▶ **Istruzioni**
A - Puoi riscrivere più in breve, sotto forma di elenco, il paragrafo del testo sul tavolo delle politiche sociali che comincia con «Circa lo spunto di costituire», mantenendone i fatti principali?
B - Puoi trascrivere parola per parola il passo del testo sul tavolo delle politiche sociali che inizia da «Circa lo spunto» e finisce con «ha più necessità.»?

▶ **Brano di testo**
● ● ● ● ● ● ●

Il tavolo è ripartito dai punti fissati nella riunione precedente. Trattandosi di una lista articolata, ciascuno dei partecipanti si è concentrato su alcuni aspetti in particolare.

Il 3° incontro del tavolo si svolgerà il 13 ottobre.

Circa lo spunto di costituire una agenzia delle politiche sociali per mettere in rete tutti i servizi e rafforzare la regia pubblica del Comune, si è ricordato come in passato esperimenti per certi versi analoghi, come l’agenzia per la domiciliarità, siano falliti: perciò è necessario studiare gli errori per non ripeterli. Le politiche comunali sono ridotte all’osso e le risorse limitate (solo le politiche sanitarie dispongono di finanziamenti rilevanti), anche se invariate nell’ultimo quinquennio, non consentono di rispondere a tutti i bisogni essenziali dei cittadini. È vero anche che l’organizzazione attuale dell’erogazione dei servizi impedisce di andare ad aiutare con priorità chi ha più necessità.

Durante la discussione si è osservato che l’obiettivo delle politiche di welfare va a spostarsi dall’assistenza alla prevenzione anche perché le condizioni di difficoltà si stanno allargando, richiedendo interventi di carattere generale. Tuttavia i servizi devono restare in grado di effettuare interventi di assistenza laddove la prevenzione non riesca. Non va sottovalutato il tema delle tariffe vero le famiglie nella fascia media di reddito, che si trovano in situazioni molto volatili e senza adeguate calibrazioni rischiano di patire discriminazioni e costi insopportabili. Si è ricordato infine come molte delle politiche di welfare oggi non siano pensate per gestire le situazioni in modo duraturo, abbandonando le persone a loro stesse dopo un certo tempo senza averle davvero aiutato a risollevarsi dalle condizioni di difficoltà (come nel caso del fondo per la morosità).

● ● ● ● ● ● ●

▶ **Voci di dati salvate**
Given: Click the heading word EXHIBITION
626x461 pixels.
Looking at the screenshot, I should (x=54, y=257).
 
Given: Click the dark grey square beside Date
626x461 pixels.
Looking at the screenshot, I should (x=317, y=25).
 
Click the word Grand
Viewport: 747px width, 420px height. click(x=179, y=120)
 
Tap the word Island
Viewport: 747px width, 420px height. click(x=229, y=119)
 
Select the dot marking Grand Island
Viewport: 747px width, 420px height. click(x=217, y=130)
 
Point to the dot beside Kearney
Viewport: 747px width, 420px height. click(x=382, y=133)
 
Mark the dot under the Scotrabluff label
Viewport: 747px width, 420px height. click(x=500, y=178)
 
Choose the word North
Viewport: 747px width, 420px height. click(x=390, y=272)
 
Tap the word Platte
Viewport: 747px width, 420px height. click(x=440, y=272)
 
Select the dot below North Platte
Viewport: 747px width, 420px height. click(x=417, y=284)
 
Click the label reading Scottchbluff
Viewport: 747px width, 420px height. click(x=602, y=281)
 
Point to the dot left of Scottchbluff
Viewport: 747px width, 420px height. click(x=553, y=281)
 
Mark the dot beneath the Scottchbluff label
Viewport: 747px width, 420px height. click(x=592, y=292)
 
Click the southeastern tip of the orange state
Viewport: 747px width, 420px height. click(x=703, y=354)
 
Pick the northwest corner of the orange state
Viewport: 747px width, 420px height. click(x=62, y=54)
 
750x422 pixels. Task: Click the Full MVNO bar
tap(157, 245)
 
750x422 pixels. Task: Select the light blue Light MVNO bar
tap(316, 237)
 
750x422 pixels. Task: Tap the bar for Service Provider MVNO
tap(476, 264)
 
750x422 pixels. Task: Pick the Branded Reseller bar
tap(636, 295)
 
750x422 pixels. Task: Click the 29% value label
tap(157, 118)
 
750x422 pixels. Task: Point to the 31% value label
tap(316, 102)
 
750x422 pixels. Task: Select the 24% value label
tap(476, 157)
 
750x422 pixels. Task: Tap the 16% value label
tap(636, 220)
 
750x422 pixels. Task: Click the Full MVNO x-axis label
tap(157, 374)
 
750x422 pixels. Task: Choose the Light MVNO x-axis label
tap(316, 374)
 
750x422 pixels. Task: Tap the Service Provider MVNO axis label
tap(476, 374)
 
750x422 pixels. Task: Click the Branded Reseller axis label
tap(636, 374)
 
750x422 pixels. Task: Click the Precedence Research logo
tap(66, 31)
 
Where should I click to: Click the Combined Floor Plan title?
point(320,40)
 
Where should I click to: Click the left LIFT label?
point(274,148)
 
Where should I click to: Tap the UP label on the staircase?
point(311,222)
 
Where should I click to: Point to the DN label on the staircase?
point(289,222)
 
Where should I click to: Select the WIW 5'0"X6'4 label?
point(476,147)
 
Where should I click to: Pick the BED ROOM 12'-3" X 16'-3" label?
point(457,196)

● ● ● ● ● ● ●

▶ **Risposte**
A -
- È stata proposta un'agenzia delle politiche sociali per mettere in rete tutti i servizi e rafforzare la regia pubblica del Comune.
- In passato esperimenti per certi versi analoghi, come l'agenzia per la domiciliarità, sono falliti, quindi bisogna studiarne gli errori per non ripeterli.
- Le politiche comunali sono ridotte all'osso. Le risorse sono limitate e, pur invariate nell'ultimo quinquennio, non bastano a rispondere a tutti i bisogni essenziali dei cittadini. Solo le politiche sanitarie dispongono di finanziamenti rilevanti.
- L'attuale organizzazione dell'erogazione dei servizi impedisce di aiutare con priorità chi ha più necessità.

B -
Circa lo spunto di costituire una agenzia delle politiche sociali per mettere in rete tutti i servizi e rafforzare la regia pubblica del Comune, si è ricordato come in passato esperimenti per certi versi analoghi, come l’agenzia per la domiciliarità, siano falliti: perciò è necessario studiare gli errori per non ripeterli. Le politiche comunali sono ridotte all’osso e le risorse limitate (solo le politiche sanitarie dispongono di finanziamenti rilevanti), anche se invariate nell’ultimo quinquennio, non consentono di rispondere a tutti i bisogni essenziali dei cittadini. È vero anche che l’organizzazione attuale dell’erogazione dei servizi impedisce di andare ad aiutare con priorità chi ha più necessità.